(Beginning of Supplied material)

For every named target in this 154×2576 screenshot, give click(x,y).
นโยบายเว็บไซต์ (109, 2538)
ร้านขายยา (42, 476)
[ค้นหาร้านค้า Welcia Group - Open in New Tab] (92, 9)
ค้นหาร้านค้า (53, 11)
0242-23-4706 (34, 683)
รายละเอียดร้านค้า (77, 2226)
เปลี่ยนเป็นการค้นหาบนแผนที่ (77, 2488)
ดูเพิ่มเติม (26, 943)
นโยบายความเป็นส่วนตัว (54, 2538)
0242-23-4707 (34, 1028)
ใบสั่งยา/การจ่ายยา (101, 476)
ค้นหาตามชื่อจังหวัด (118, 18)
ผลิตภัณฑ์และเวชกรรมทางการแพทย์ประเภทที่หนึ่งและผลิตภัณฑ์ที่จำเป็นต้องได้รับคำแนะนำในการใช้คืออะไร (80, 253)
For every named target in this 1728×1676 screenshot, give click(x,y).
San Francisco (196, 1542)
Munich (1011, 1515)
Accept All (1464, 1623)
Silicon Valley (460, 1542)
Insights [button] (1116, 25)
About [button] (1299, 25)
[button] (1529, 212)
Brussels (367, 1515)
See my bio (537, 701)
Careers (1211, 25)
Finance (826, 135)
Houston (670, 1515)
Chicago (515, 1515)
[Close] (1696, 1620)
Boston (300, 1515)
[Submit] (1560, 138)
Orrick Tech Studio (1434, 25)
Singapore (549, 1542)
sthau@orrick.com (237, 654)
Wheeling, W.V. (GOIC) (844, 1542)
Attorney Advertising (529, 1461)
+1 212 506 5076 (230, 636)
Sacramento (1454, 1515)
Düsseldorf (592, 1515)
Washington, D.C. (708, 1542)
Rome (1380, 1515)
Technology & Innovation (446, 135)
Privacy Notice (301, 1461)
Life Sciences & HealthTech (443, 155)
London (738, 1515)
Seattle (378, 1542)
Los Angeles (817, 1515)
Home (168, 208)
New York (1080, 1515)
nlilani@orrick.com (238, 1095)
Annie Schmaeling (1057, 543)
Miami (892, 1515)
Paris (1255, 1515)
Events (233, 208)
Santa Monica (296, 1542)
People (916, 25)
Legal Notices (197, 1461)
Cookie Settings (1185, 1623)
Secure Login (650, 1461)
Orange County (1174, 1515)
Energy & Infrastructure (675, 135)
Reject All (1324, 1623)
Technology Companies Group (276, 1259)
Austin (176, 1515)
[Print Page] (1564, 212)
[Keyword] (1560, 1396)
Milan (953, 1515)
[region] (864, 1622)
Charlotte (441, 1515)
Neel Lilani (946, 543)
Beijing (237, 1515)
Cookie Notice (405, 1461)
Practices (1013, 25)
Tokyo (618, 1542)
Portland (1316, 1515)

(End of Supplied material)

Exercise:
Copy each record above so that no word or mark differs.

Answer section:
For every named target in this 154×2576 screenshot, give click(x,y).
นโยบายเว็บไซต์ (109, 2538)
ร้านขายยา (42, 476)
[ค้นหาร้านค้า Welcia Group - Open in New Tab] (92, 9)
ค้นหาร้านค้า (53, 11)
0242-23-4706 (34, 683)
รายละเอียดร้านค้า (77, 2226)
เปลี่ยนเป็นการค้นหาบนแผนที่ (77, 2488)
ดูเพิ่มเติม (26, 943)
นโยบายความเป็นส่วนตัว (54, 2538)
0242-23-4707 (34, 1028)
ใบสั่งยา/การจ่ายยา (101, 476)
ค้นหาตามชื่อจังหวัด (118, 18)
ผลิตภัณฑ์และเวชกรรมทางการแพทย์ประเภทที่หนึ่งและผลิตภัณฑ์ที่จำเป็นต้องได้รับคำแนะนำในการใช้คืออะไร (80, 253)
For every named target in this 1728×1676 screenshot, give click(x,y).
San Francisco (196, 1542)
Munich (1011, 1515)
Accept All (1464, 1623)
Silicon Valley (460, 1542)
Insights [button] (1116, 25)
About [button] (1299, 25)
[button] (1529, 212)
Brussels (367, 1515)
See my bio (537, 701)
Careers (1211, 25)
Finance (826, 135)
Houston (670, 1515)
Chicago (515, 1515)
[Close] (1696, 1620)
Boston (300, 1515)
[Submit] (1560, 138)
Orrick Tech Studio (1434, 25)
Singapore (549, 1542)
sthau@orrick.com (237, 654)
Wheeling, W.V. (GOIC) (844, 1542)
Attorney Advertising (529, 1461)
+1 212 506 5076 (230, 636)
Sacramento (1454, 1515)
Düsseldorf (592, 1515)
Washington, D.C. (708, 1542)
Rome (1380, 1515)
Technology & Innovation (446, 135)
Privacy Notice (301, 1461)
Life Sciences & HealthTech (443, 155)
London (738, 1515)
Seattle (378, 1542)
Los Angeles (817, 1515)
Home (168, 208)
New York (1080, 1515)
nlilani@orrick.com (238, 1095)
Annie Schmaeling (1057, 543)
Miami (892, 1515)
Paris (1255, 1515)
Events (233, 208)
Santa Monica (296, 1542)
People (916, 25)
Legal Notices (197, 1461)
Cookie Settings (1185, 1623)
Secure Login (650, 1461)
Orange County (1174, 1515)
Energy & Infrastructure (675, 135)
Reject All (1324, 1623)
Technology Companies Group (276, 1259)
Austin (176, 1515)
[Print Page] (1564, 212)
[Keyword] (1560, 1396)
Milan (953, 1515)
[region] (864, 1622)
Charlotte (441, 1515)
Neel Lilani (946, 543)
Beijing (237, 1515)
Cookie Notice (405, 1461)
Practices (1013, 25)
Tokyo (618, 1542)
Portland (1316, 1515)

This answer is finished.